AGRICULTURA

Projecto das infra-estruturas agrícolas no Corredor do Lobito apresentado no Huambo

Projecto das infra-estruturas agrícolas no Corredor do Lobito apresentado no HuamboImagem: DR

14/03/2026 11h47

Huambo – O projecto para a melhoria das infra-estruturas agrícolas sustentáveis para pequenos agricultores na região ao longo do Corredor do Lobito foi apresentado, esta sexta-feira, no Huambo, aos produtores e a cooperativas produtoras de cereais e frutas.

Trata-se de uma iniciativa a ser implementada até 2028 pelo gabinete das Nações Unidas para Serviços de Projectos (UNOPS), em parceria com o Ministério da Agricultura e Florestas, fruto de um fundo de 6,5 milhões de dólares norte-americano, doado pelo Governo do Japão.

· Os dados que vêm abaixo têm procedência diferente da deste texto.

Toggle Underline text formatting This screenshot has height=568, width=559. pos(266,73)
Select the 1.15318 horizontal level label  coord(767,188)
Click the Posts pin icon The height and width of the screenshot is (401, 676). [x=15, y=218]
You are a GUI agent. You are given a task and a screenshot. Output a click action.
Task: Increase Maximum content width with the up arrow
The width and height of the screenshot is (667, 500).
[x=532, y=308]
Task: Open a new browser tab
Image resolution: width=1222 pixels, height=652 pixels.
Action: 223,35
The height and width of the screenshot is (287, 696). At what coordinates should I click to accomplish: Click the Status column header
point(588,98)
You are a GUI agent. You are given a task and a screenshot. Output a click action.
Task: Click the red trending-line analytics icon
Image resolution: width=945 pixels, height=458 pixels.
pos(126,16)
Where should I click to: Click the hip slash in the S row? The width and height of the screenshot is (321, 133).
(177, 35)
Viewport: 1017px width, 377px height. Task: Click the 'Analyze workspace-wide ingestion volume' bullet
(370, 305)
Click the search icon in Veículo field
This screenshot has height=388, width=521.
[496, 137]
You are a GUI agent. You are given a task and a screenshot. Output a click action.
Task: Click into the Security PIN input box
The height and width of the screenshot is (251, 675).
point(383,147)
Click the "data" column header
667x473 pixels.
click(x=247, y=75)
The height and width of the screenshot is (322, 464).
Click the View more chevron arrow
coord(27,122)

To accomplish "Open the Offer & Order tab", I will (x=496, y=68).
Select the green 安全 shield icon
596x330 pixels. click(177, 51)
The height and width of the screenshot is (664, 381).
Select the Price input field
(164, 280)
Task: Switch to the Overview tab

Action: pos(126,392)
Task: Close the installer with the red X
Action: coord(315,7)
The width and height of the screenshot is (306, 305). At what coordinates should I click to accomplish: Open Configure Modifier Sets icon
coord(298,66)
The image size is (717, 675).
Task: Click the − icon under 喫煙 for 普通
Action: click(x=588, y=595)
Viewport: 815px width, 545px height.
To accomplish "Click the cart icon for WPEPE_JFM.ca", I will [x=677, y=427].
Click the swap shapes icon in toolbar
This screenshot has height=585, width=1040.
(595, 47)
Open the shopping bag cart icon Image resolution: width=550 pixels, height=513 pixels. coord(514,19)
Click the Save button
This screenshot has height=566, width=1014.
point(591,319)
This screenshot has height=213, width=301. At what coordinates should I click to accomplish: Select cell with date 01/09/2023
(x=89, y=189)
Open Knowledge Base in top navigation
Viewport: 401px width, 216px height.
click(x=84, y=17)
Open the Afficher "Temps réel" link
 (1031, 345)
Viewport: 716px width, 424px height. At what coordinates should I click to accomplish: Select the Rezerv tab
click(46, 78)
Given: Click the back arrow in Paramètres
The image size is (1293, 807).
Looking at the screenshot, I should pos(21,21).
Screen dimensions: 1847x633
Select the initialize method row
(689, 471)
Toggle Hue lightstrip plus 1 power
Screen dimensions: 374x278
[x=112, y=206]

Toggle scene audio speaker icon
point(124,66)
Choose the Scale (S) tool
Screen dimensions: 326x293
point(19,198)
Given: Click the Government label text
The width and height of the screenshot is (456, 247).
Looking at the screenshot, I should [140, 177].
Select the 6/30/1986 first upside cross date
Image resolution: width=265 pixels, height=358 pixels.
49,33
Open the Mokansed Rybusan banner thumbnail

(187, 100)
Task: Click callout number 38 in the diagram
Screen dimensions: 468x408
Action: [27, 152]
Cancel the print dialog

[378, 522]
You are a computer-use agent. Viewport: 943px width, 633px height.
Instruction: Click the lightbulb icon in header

Nesta primeira fase, constam apenas sete municípios das províncias de Benguela e do Huambo, com benefício directo de 124 agregados familiares e 620 agricultores, sendo que, de forma indirecta, prevê-se 107 mil e 100 pessoas.

Na ocasião, a coordenadora do projecto pela UNOPS, Carolina Costa, disse que nesta região do Planalto Central do país estão seleccionadas, num primeiro momento, as cooperativas e produtores agrícolas dos municípios da Caála, Huambo e Longonjo.

Adiantou que os fundos já existem e serão feitas infra-estruturas sustentáveis, como barragens subterrâneas especiais, que permitam captar água das chuvas e armazená-las, bem como reabilitar valas de irrigação, fornecimento de sistemas gota a gota e a construção de pequenos armazéns dentro das lavras, para que as colheitas durem mais tempo e sejam transportadas nas linhas férreas.

Referiu que serão fornecidas sementes melhoradas e, em Maio próximo, iniciar-se-á o levantamento dos dados, para estudar a melhor maneira de implementar o projecto, isto é, a pré-selecção dos sítios a colocar as infra-estruturas, elaboração da lista final e recolha dos números para o desenho das acções a materializar.

Disse que serão averiguadas com os produtores e cooperativas que tipos de sementes serão fornecidas pelo projecto, mediante um diálogo aberto, a exemplo do abacate que se cultiva no município da Caála, para aumentar a produção e gerar mais economia, saindo de uma agricultura de subsistência para a comercial.

Realçou que a ideia é aproveitar o Corredor do Lobito e aumentar a colheita no ano inteiro, sem depender das chuvas, para transformar a forma de praticar a agricultura nesta região do país.

Por sua vez, o técnico do Ministério da Agricultura e Florestas, Costa Yoane, afirmou ser uma doação bem-vinda do Governo do Japão, que deve ser aproveitada pelas famílias agrícolas das províncias de Benguela e Huambo, para aumentar a safra da produção.

Sem adiantar números, disse que já estão a ser pesquisados os campos de produção a serem seleccionados, a partir de Maio próximo, sobretudo os que registam a falta de água.

A directora do gabinete da Agricultura no município do Huambo, Augusta Olinda Domingos, enalteceu a implementação do projecto, que vai alavancar o sector, a olhar pelas dificuldades dos sistemas de regas, que, até ao momento, são reduzidos, para além de ajudar na produção durante o ano todo, combatendo a insegura alimentar e a pobreza.

Disse que, em termos hídricos, o município do Huambo está bem servido e as barragens subterrâneas especiais, assim como a reabilitação das valas de irrigação e o fornecimento de sistemas gota a gota, vão reforçar a distribuição da água sempre que houver escassez das chuvas.

Em nome da Confederação das Associações de Camponeses e Cooperativas Agro-Pecuárias de Angola (UNACA) no Huambo, disse que o apoio, sem qualquer reembolso, vai aumentar os níveis de produção e combater os níveis de pobreza entre a população.

Para o produtor Afonso Cachequele Longuessa o projecto vai colmatar a insuficiência de meios de irrigação, alternativas fundamentais devido a escassez de chuva, que são comercializados a preços elevados no mercado, muitas vezes sem retorno desejado para as cooperativas.

O projecto para a melhoria das infra-estruturas ao longo do Corredor do Lobito prevê construir, até 2028, 25 armazéns de refrigeração ecológica, 15 barragens subterrâneas de armazenamento de água da chuva, 37 sistemas de irrigação, assim como a entrega de 200 toneladas métricas de sementes melhoradas e a capacitação de 300 participantes.